29.7. Gassan Meliki El Haris ibn. Ebi Şemir’e gönderilen mektup ([2])
Rahman ve Rahim olan Allah’ın Adıyla,
Allah Resulu Muhammed'den, Ebu Şemmer oğlu Haris’e;
Selam, hidayete uyan, bana iman edip nübüvvetimi tasdik edenler üzerine olsun! Seni eşi ve benzeri olmayan tek bir Allah’a iman etmeye davet ediyorum. Kabul ettiğin takdirde yerinde hükümdar olarak kalacaksın.
29.8. Bahreyn Kralı Münzir Bin Savaya Gönderilen Mektup ([3])
Rahman ve Rahim olan Allah’ın Adıyla,
Allah Kulu ve Resulu Muhammed'den, Münzir bin Savaya;
Hidayete uyanlara selam olsun! Bundan sonar derim ki, Ben seni İslam'a ( Barış / Merhamet sistemine girmeye) davet ediyorum. Müslüman ol (İslami / Barış / Merhamet sistemine gir) kurtuluş bul!

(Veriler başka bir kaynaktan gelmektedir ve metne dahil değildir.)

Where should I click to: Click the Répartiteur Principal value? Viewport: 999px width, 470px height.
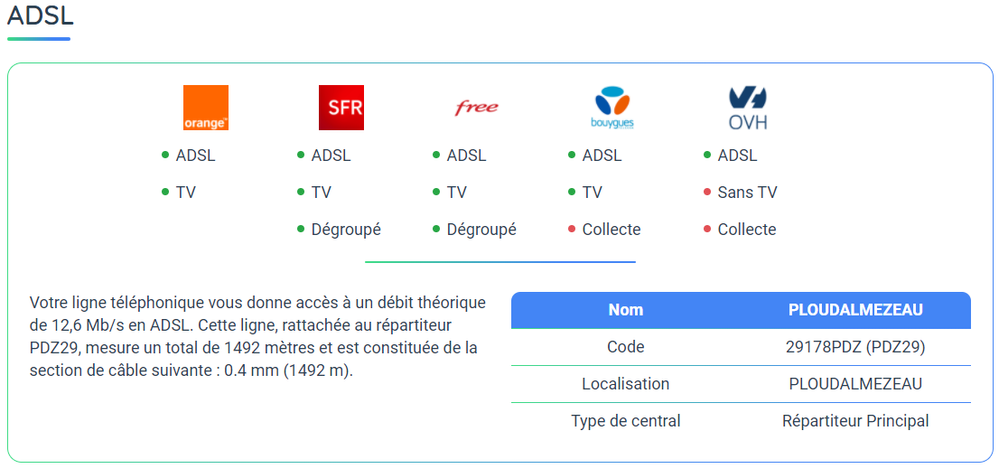tap(855, 421)
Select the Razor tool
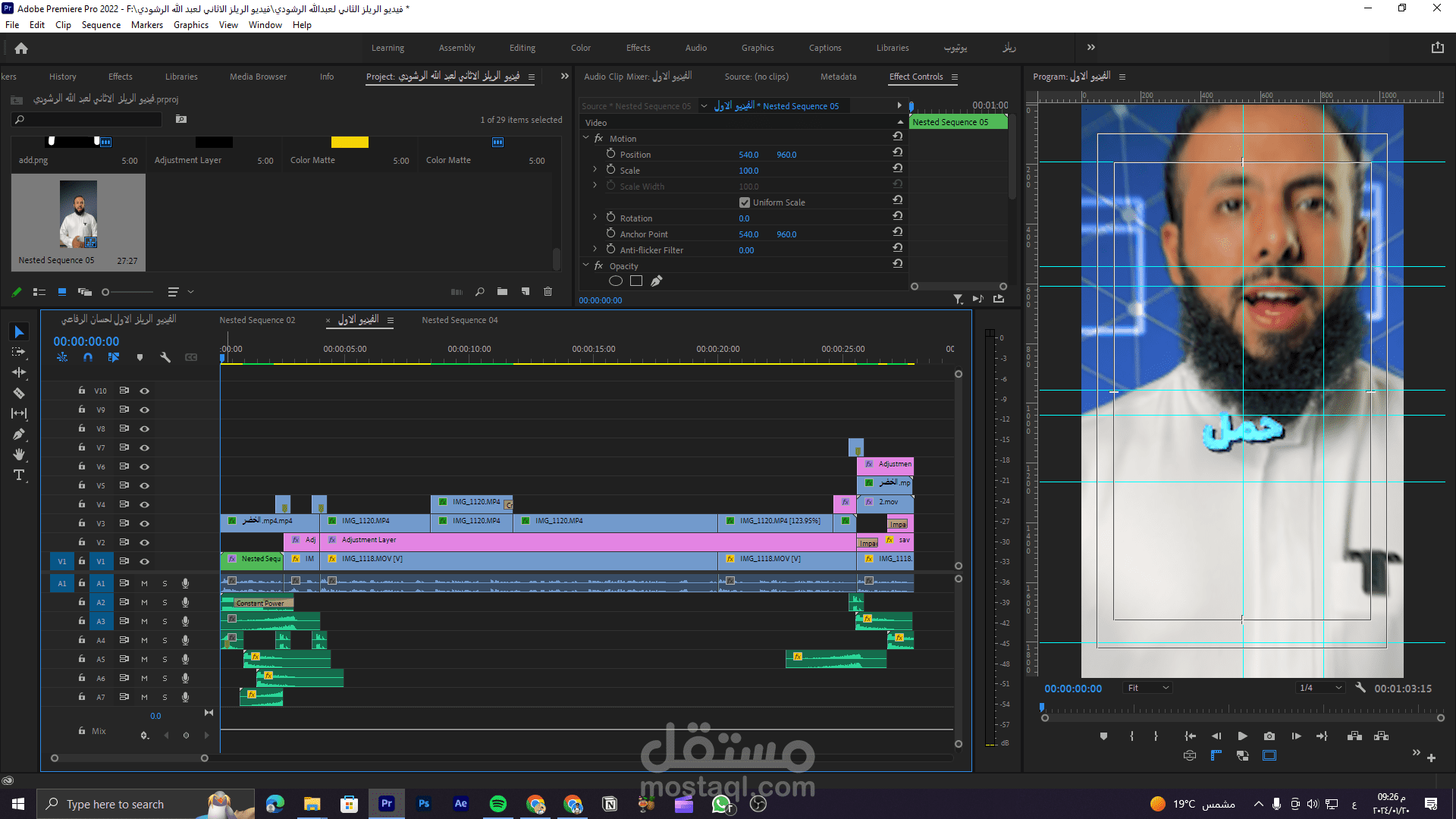Viewport: 1456px width, 819px height. click(x=19, y=393)
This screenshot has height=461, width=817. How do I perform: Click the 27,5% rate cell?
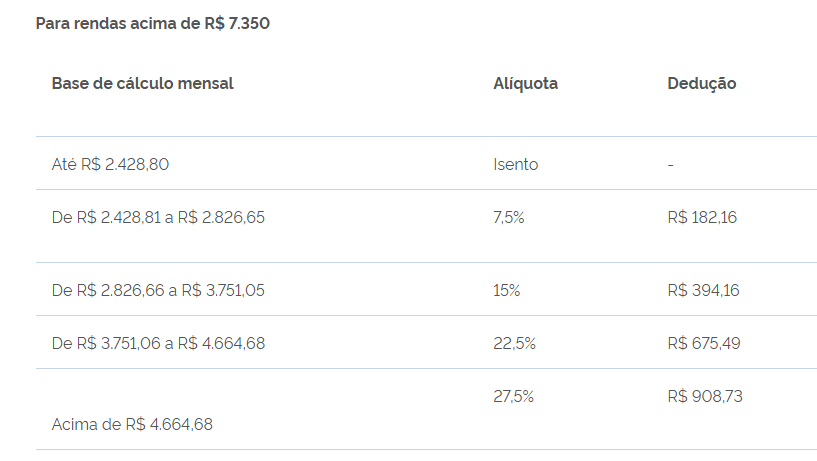513,396
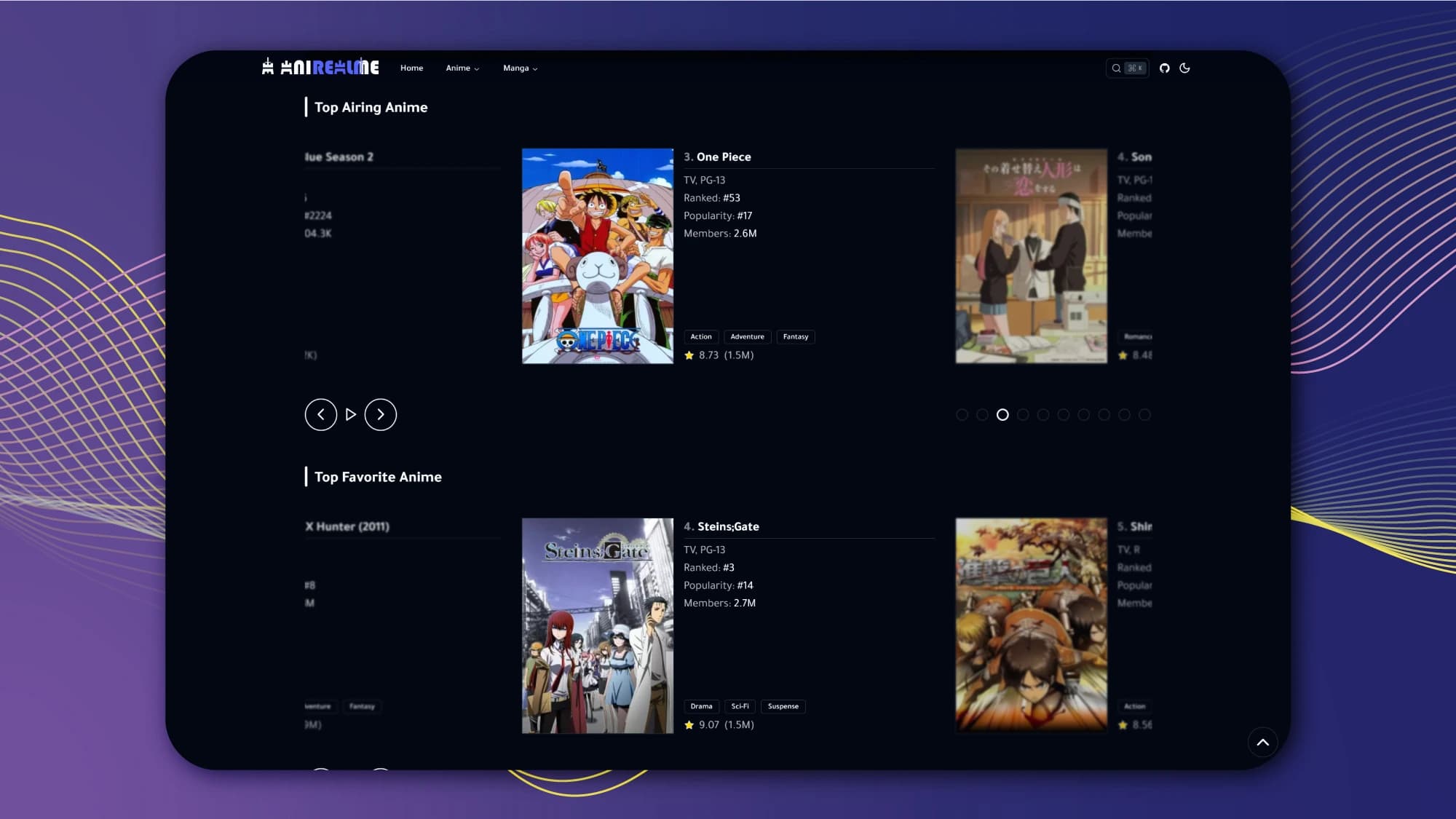Select the last carousel pagination dot
The width and height of the screenshot is (1456, 819).
point(1144,414)
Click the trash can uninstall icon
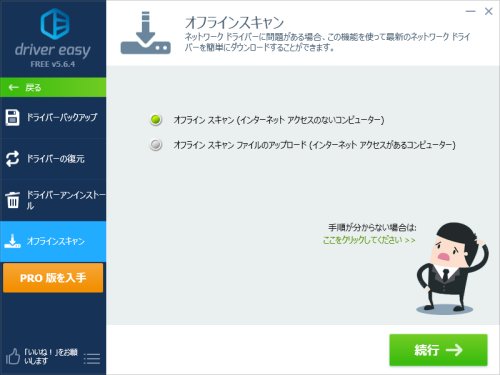Viewport: 500px width, 375px height. (x=13, y=200)
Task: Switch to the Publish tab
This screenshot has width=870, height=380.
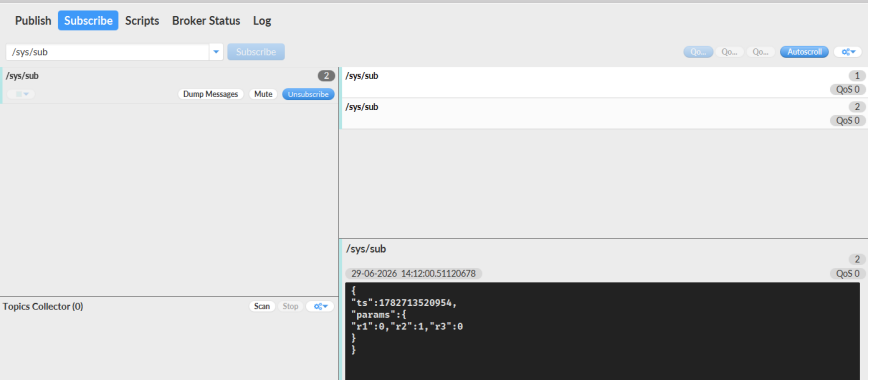Action: tap(33, 21)
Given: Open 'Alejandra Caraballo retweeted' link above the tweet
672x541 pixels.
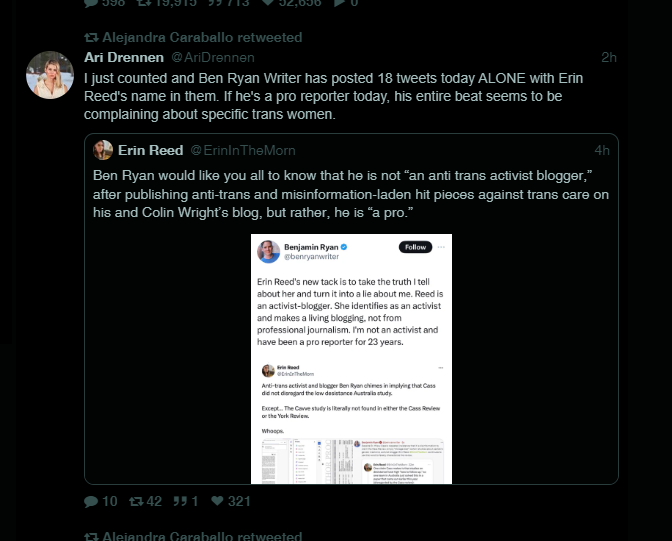Looking at the screenshot, I should click(203, 37).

Allah sahip olduğun hükümdarlığı yine sende bırakır. (Ama İslam'a / Barış / Merhamet sistemine geçmeyi reddedersen) Şunu da iyi bil ki dinim; develerin ve atların gidebilecekleri yerlere kadar uzanacak ve hakim olacaktır.
29.9. Halkı Arap olan / Arap Yarımadasındaki Hükümdarlara Yapılan Çağrıların Genel Karakteri
Arap yarımadasında bulunan büyük kabilelerin reislerine yapılan çağrı mektuplarının başlangıç cümleleri ile Bizans, Sasani ve Mısır hükümdarlarına gönderilen mektupların başlangıç cümleleri hemen hemen aynıdır. Şöyle ki bu mektuplarda da Rahman ve Rahim olan Allah’ın adına çağrının yapılması ile peygamberimiz o kabile reislerine kendi halkına müşfik, merhametli, bağışlayıcı, esirgeyici, koruyucu, kollayıcı ve rahmetle muamele eden bir idare olmaya çağrı yapmaktadır. Nasıl ki Allah (cc) kullarına karşı Rahman ve Rahim isimleriyle muamele etmekteyse idarecilerin de sorumlulukları altında bulunan halka aynı şekilde davranması gerekliliğine bir işaretle mektup başlar. Arkasından peygamberimiz bu kabilelerle aynı yarımadada ve komşu olan Medine bölgesinde Allah’ın bu isimlerinin tecellisi ile halkına örnek bir yönetim sergileyen bir devrimin gerçekleştiğini duyurmaktadır. Bu mektupların muhatabı olan kabile reislerinin de kendi bölgelerinde İlahi Öğretiye dayalı İslami / Barış / Merhamet İdaresinin tesis etmeleri talep edildi. İslami / Barışçı / Merhamet idaresinin kabul edilmesinin kendileri için emniyetli yaşam garantisi olacağı ifade edildi.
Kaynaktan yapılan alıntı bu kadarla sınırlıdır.